I was reading some other discussion here about how default passwords are handled, and it reminded me of some UI features/bugs/gotchas/bad design that may contribute to creating insecurity. Even if the intent was all good and the features are there, these could cause a situation where you inadvertently misconfigure something.
Instead of bashing the usual suspects, this time I have an example from Avigilon Control Center, 5.4.x if I remember correctly.
We had multiple sites with many servers in each, and cameras were grouped with folders. The thing that surprised me was that if you create a new user group, this group will by default get permission to every device. So you better fix that before adding users to the group. If you are not using folders, you will click on each and every camera to uncheck them if I recall correctly, because there wasn't an "unselect all" button, and even using folders it's very inconvenient. We had about a thousand cameras in the system, imagine the joy with just a single site. There were also some problems with Ranks apparently getting corrupted somehow, only showing '4294967295' (ie. 232-1) for everything. Fixing such issues in a big system is very tedious.

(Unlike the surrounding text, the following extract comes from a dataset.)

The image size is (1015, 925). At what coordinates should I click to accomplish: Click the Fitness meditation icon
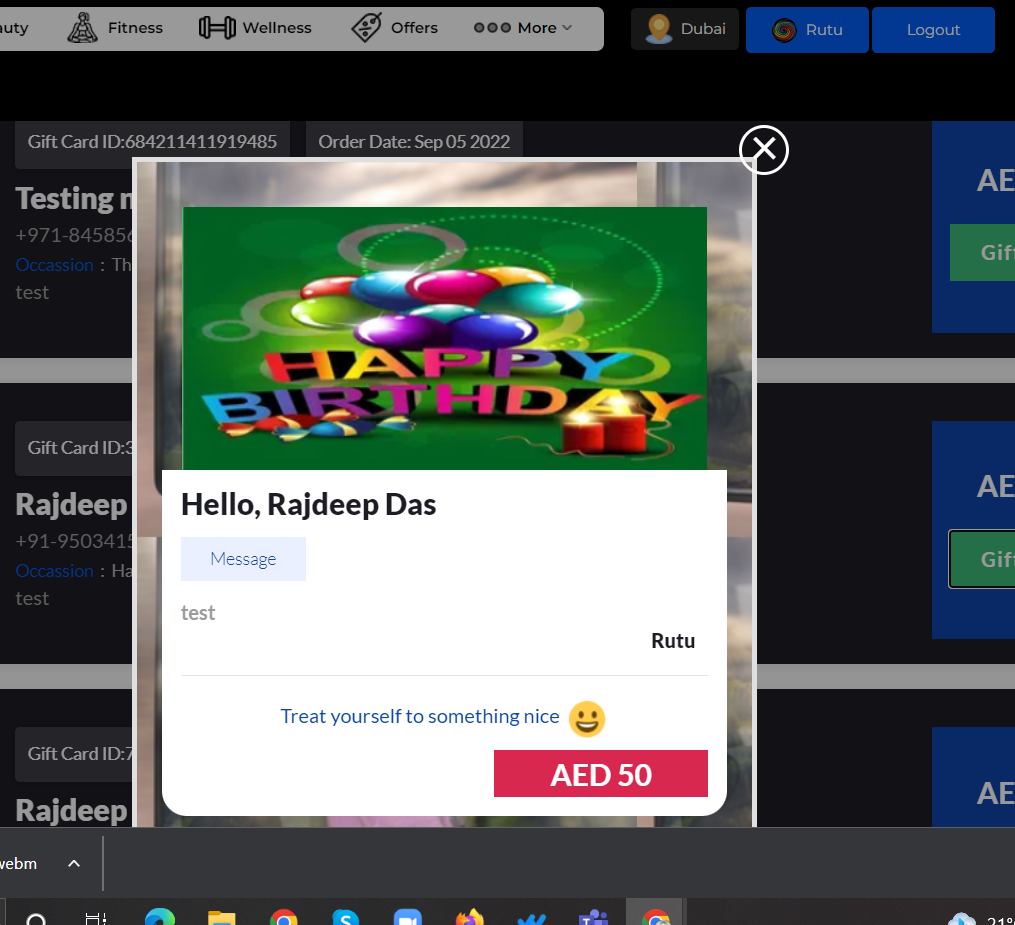click(83, 28)

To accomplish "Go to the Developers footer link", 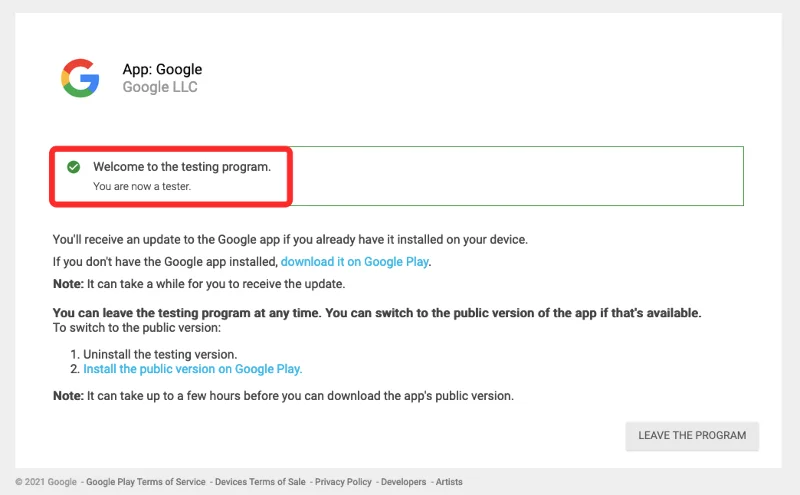I will coord(403,482).
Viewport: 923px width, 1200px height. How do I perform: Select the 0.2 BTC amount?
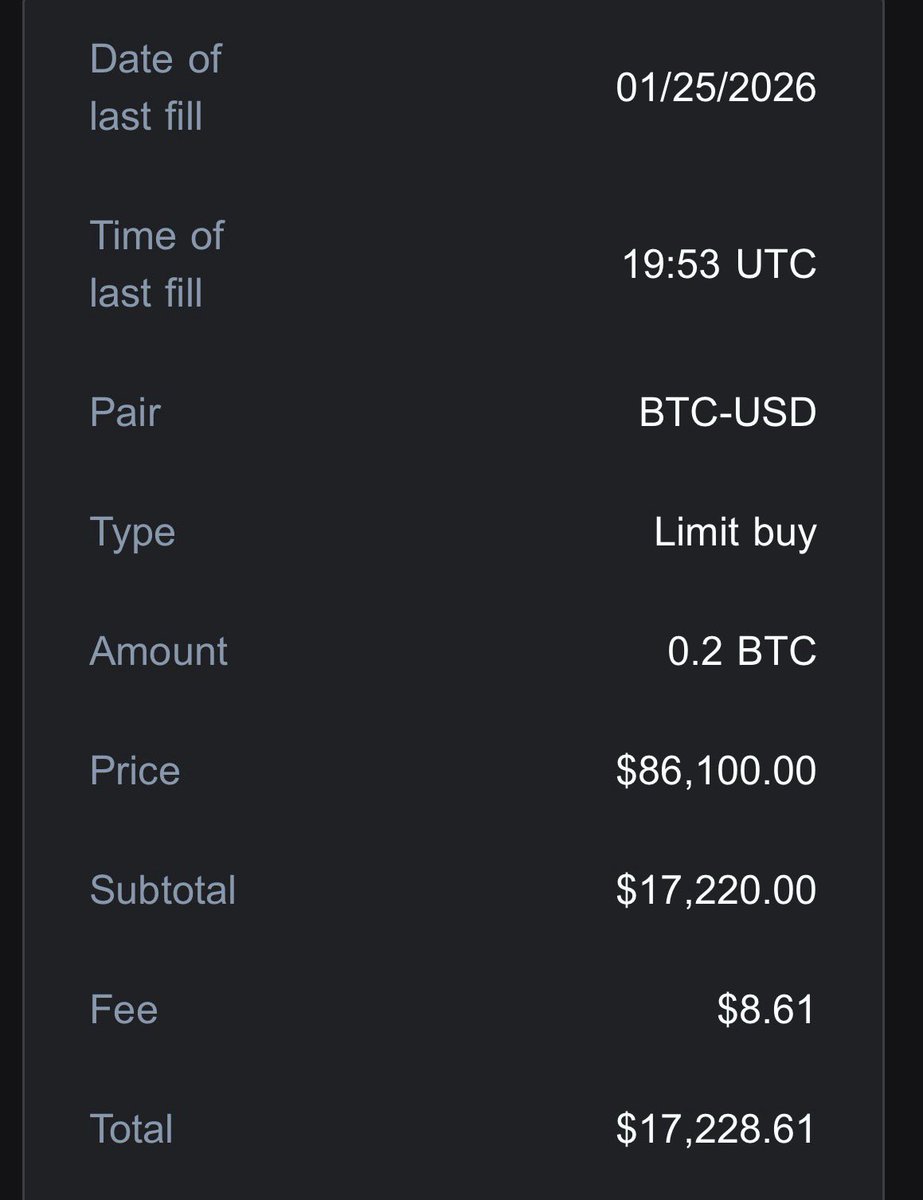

Also, any camera that is added is by default accessible to everyone until you deliberately uncheck the permission from every group, manually. If you have a hundred groups, there's a minimum of a few hundred clicks to sort it out. Very easy to forget too and I thought this 'feature' in particular was a crazy design choice from Avigilon.
A third one, when arranging things in Site View editor, the UI is a bit buggy so that it's very easy to accidentally drag a device around without even noticing. At one point you may just wonder why a certain camera is outside a folder, or inside a wrong one, possibly also visible to the wrong person. Not good.
These are hopefully fixed in later versions, I don't know. I sent feedback and suggestions about these a few years ago to Avigilon, so I may also remember some details wrong, but this is just a small selection of those anyway. There were also fun ways to accidentally mess up your entire Site after updating from 4 to 5, by clicking okay on an uninformative dialog that ACC shows and asks if data should be converted. My wrist still hurts when thinking about fixing it.
Please share if you know some similar gotchas about software/hardware that are useful to know to avoid accidents.